# Tugas yang Dikerjakan:
A) Tolong ringkas artikel tentang pembatalan perda dalam dua kalimat.
B) Salin kata demi kata bagian artikel tentang pembatalan perda mulai dari "Dua kemungkinan" sampai dengan "hukum atau tidak.", termasuk kata-kata penutup itu.

# Teks yang Diberikan:
====
Antisipasi Pembatalan Perda
Irfan Ridwan Maksum ;
Guru Besar Tetap dan Ketua
Program Pascasarjana Fakultas Ilmu Administrasi UI
|
KOMPAS, 29 Juni 2016
Baru-baru ini
pemerintah melalui Menteri Dalam Negeri telah membatalkan serentak sebanyak 3.143
peraturan daerah yang dinilai menghambat investasi dan alasan lainnya. Sebagai produk hukum tertinggi di daerah
dan menjadi landasan bagi jalannya roda pemerintahan di daerah, pembatalan
tersebut menimbulkan dampak cukup serius di daerah-daerah yang terkena
pembatalan.
Pemerintah setempat
harus menyiapkan instrumen untuk mengantisipasi dampak tersebut. Jika tidak
dilakukan antisipasi, sedikit banyak akan memengaruhi kehidupan
sosial-ekonomi dan politik lokal. Karena itu, layak disikapi.
Dua kemungkinan
Hal utama yang menjadi
perhatian dari pencabutan sebuah peraturan adalah dampak yang terjadi terkait
regulasi yang sudah berjalan. Apakah terjadi kekosongan hukum atau tidak.
Apakah terdapat hukum sejenis sebelumnya, apakah dengan mudah dapat dibuat peraturan
baru sejenis yang lebih sesuai.
Terdapat dua
kemungkinan terhadap keputusan pemerintah membatalkan peraturan daerah
(perda) yang dinilai bermasalah tersebut. Pertama, keberatan. Kedua, mematuhi
keputusan. Kemungkinan mengabaikan dapat saja muncul, tetapi di daerah-daerah
yang mengabaikan keputusan pemerintah dapat terjadi keresahan sosial-politik.
====
# Baris Data:
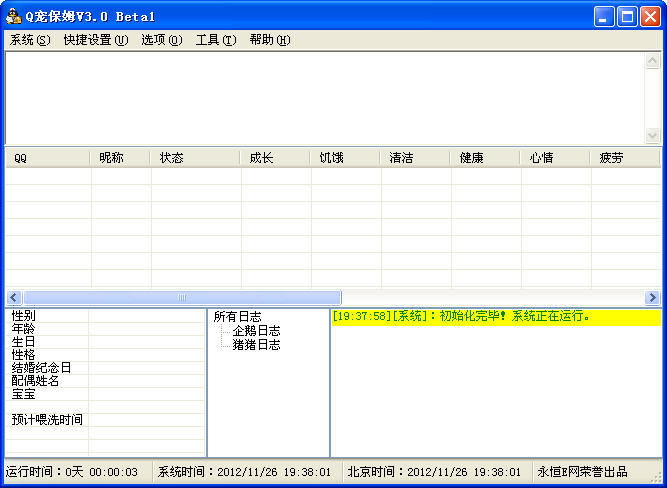Viewport: 667px width, 488px height.
Task: Select the highlighted 初始化完毕 log entry
Action: point(462,317)
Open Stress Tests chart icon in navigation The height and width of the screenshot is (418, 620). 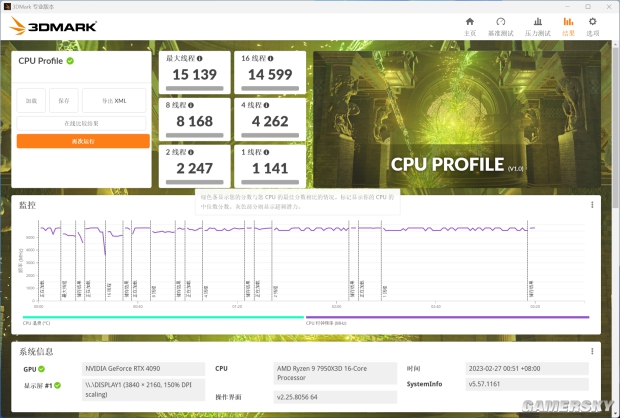(538, 21)
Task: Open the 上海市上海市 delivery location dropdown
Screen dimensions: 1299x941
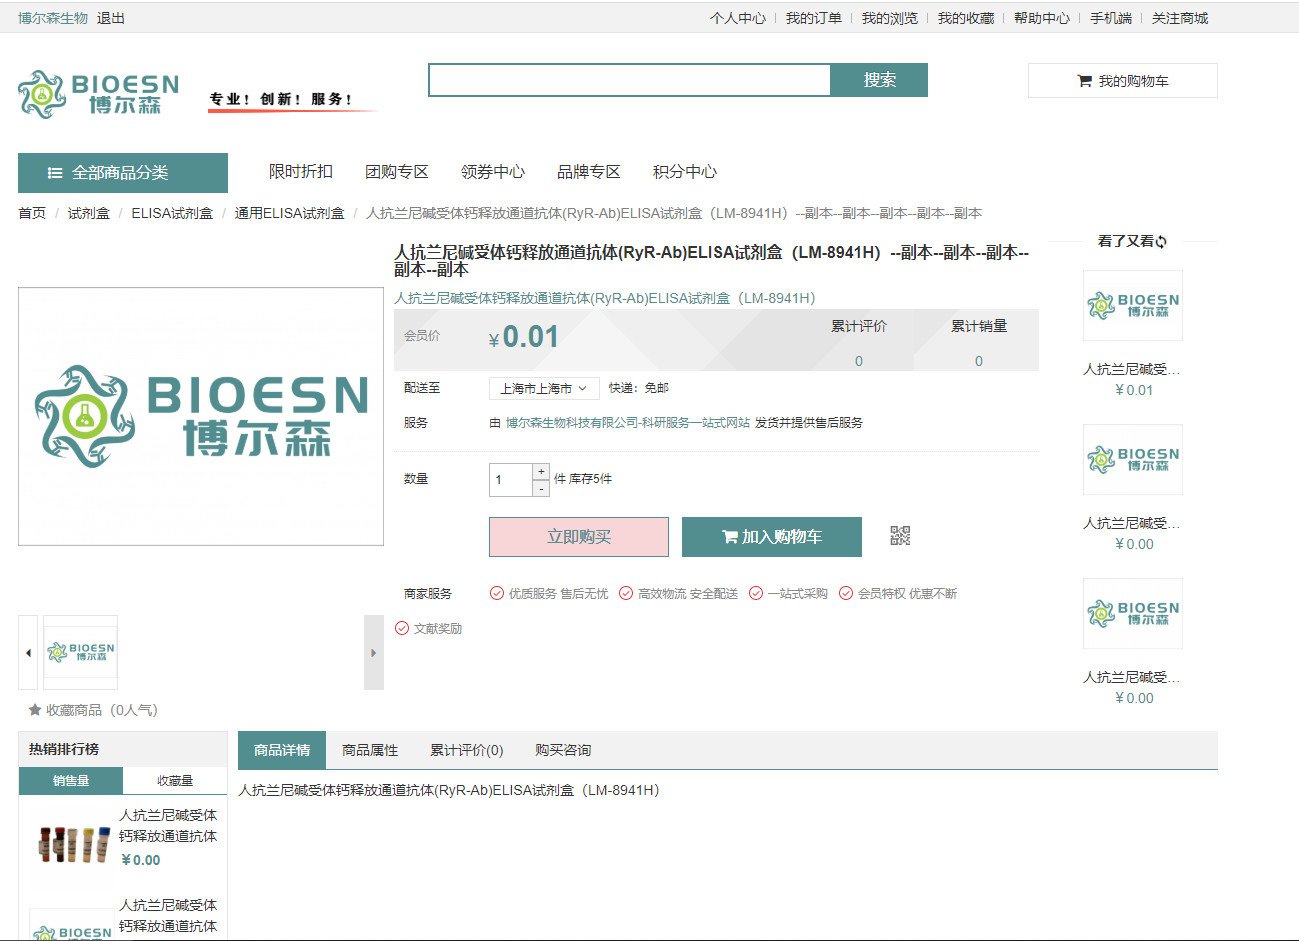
====
# Jawaban Soal:
A) Pemerintah melalui Menteri Dalam Negeri telah membatalkan serentak 3.143 peraturan daerah yang dinilai menghambat investasi dan alasan lainnya, sehingga timbul dampak cukup serius di daerah-daerah yang terkena pembatalan. Pemerintah setempat harus menyiapkan instrumen untuk mengantisipasi dampak tersebut, dan terhadap keputusan itu ada dua kemungkinan sikap, yaitu keberatan atau mematuhi keputusan.

B)
Dua kemungkinan
Hal utama yang menjadi
perhatian dari pencabutan sebuah peraturan adalah dampak yang terjadi terkait
regulasi yang sudah berjalan. Apakah terjadi kekosongan hukum atau tidak.